> **Exercise details**:
Find all the lines in the entries below that hold the word "left" and copy them.
☆ ☆ ☆
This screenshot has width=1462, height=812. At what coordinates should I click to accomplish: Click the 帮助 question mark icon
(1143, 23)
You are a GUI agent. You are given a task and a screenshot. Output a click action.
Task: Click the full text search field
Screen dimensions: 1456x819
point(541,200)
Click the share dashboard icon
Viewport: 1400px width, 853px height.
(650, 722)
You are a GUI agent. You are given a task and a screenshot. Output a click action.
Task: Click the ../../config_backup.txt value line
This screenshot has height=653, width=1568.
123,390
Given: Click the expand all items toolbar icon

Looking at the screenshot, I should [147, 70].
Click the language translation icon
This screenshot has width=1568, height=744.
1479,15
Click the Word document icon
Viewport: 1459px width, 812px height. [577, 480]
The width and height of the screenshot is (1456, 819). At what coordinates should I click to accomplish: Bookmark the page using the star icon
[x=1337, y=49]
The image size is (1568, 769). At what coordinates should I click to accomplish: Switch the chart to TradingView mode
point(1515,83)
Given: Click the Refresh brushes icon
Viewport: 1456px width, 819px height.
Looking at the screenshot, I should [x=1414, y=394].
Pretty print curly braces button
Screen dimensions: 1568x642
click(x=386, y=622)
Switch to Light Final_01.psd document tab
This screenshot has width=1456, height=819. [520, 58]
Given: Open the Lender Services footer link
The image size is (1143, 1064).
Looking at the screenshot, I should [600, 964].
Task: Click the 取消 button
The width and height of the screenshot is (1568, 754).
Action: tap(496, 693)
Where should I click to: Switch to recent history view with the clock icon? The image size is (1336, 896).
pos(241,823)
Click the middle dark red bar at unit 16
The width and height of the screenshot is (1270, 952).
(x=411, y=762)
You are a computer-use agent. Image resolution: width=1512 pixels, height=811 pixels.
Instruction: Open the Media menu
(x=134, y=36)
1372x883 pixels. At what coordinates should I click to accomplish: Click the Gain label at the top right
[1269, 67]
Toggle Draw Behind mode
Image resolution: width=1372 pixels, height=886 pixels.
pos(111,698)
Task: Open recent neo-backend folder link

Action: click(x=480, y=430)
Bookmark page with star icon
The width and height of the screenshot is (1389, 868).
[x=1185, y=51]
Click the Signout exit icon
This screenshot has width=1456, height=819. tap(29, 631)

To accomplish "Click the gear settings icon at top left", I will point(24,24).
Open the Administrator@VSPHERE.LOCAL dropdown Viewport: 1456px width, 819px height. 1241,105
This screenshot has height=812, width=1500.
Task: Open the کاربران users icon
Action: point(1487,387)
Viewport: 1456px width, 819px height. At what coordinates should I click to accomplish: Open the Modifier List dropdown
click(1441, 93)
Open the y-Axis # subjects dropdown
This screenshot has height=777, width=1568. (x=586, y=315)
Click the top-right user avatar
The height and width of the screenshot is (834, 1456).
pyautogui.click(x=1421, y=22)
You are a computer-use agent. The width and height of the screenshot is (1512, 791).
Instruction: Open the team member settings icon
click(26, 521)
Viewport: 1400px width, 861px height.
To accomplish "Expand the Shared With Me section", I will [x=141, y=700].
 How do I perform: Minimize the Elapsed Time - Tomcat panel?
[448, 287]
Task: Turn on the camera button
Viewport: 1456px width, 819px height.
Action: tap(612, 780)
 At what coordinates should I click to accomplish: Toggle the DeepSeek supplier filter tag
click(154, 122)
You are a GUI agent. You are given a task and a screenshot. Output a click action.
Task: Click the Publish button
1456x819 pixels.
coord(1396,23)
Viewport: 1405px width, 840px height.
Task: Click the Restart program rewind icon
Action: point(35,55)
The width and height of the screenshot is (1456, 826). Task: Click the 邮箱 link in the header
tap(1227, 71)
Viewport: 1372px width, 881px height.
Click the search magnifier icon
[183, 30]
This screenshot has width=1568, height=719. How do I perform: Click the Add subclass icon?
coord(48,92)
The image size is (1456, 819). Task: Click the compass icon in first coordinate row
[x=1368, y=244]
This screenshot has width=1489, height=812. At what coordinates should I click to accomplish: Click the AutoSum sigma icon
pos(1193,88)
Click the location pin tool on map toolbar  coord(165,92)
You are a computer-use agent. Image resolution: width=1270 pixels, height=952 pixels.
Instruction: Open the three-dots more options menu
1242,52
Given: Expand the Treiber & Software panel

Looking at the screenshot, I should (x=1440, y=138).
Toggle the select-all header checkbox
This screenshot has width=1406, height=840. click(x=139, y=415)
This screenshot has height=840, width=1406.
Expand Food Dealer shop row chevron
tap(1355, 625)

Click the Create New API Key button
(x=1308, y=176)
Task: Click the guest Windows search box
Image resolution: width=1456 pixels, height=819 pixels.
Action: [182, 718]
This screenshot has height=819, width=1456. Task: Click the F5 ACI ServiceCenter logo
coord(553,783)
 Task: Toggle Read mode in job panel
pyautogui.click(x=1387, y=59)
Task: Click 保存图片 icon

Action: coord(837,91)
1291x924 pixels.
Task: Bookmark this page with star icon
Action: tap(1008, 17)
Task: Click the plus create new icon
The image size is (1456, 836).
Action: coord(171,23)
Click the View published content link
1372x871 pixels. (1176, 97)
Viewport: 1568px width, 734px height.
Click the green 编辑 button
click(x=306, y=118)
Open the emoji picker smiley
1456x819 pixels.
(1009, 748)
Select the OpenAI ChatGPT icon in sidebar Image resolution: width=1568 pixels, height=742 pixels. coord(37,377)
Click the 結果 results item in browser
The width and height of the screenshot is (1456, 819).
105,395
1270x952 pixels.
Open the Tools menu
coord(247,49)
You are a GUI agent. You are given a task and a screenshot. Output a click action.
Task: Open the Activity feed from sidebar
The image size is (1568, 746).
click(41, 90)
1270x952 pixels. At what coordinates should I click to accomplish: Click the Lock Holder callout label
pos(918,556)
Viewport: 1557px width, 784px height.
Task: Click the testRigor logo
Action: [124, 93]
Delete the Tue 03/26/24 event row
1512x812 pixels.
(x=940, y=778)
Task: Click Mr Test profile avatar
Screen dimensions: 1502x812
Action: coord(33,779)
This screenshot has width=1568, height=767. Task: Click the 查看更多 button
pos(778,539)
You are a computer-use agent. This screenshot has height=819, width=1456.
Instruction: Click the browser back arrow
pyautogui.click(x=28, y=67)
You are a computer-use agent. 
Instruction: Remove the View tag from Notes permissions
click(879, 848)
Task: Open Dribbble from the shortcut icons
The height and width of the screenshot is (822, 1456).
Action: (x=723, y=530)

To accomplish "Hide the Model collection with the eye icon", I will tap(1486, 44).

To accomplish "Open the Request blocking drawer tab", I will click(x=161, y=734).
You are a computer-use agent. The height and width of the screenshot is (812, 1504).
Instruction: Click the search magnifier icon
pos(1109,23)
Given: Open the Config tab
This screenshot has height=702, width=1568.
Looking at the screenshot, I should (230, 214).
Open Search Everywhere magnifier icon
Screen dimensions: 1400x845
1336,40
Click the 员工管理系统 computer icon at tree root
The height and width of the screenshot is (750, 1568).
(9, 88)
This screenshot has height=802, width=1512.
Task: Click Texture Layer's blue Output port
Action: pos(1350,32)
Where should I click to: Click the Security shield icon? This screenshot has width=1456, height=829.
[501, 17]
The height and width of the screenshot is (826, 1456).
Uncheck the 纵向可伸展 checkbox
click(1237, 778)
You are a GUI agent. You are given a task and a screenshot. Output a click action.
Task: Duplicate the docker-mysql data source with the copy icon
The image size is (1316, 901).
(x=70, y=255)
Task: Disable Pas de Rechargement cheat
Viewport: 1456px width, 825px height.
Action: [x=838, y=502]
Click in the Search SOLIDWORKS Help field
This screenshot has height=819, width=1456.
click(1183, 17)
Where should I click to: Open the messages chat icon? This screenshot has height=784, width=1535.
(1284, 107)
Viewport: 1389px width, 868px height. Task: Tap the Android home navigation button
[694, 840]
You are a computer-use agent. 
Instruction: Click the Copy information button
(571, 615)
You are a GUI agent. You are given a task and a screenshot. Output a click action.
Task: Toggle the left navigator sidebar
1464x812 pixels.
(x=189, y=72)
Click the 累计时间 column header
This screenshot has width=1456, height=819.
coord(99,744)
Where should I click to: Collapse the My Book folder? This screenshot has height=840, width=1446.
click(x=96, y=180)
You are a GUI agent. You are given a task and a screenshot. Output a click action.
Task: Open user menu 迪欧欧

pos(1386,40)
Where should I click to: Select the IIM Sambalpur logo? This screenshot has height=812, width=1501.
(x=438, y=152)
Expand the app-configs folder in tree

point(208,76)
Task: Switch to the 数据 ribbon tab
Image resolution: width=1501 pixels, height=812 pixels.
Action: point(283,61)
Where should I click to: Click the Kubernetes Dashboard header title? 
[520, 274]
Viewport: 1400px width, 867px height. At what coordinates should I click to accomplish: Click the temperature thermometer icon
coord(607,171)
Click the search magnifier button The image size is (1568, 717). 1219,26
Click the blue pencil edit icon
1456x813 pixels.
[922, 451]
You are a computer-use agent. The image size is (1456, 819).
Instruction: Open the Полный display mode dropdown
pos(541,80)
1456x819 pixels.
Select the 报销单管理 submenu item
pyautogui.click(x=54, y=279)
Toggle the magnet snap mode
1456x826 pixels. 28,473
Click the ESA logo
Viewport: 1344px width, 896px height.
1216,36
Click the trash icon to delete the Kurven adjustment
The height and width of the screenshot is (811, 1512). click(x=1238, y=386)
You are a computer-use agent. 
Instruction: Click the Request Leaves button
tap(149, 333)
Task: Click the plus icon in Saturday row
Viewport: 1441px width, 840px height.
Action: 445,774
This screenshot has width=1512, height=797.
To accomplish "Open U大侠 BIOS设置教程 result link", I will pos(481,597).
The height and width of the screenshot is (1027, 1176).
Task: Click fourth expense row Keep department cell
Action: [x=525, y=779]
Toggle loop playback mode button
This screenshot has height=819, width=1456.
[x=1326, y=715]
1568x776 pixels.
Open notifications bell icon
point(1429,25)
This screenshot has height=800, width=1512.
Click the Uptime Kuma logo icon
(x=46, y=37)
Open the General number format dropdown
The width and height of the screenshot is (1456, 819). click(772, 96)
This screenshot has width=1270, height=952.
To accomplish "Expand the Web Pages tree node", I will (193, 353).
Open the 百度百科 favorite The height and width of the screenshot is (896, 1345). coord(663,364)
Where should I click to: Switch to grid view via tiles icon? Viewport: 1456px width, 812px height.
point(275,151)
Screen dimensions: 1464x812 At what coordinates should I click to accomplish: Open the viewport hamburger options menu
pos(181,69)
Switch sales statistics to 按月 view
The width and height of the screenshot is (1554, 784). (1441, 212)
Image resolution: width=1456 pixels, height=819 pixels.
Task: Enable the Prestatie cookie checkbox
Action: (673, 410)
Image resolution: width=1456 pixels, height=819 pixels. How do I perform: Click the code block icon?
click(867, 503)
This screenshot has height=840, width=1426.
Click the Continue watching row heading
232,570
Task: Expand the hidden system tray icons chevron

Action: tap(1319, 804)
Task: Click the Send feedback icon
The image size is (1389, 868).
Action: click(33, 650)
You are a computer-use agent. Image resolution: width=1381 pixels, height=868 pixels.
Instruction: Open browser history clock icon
☆ ☆ ☆
> **Expected answer**:
To accomplish "Click the gear settings icon at top left", I will point(24,24).
Task: Toggle the left navigator sidebar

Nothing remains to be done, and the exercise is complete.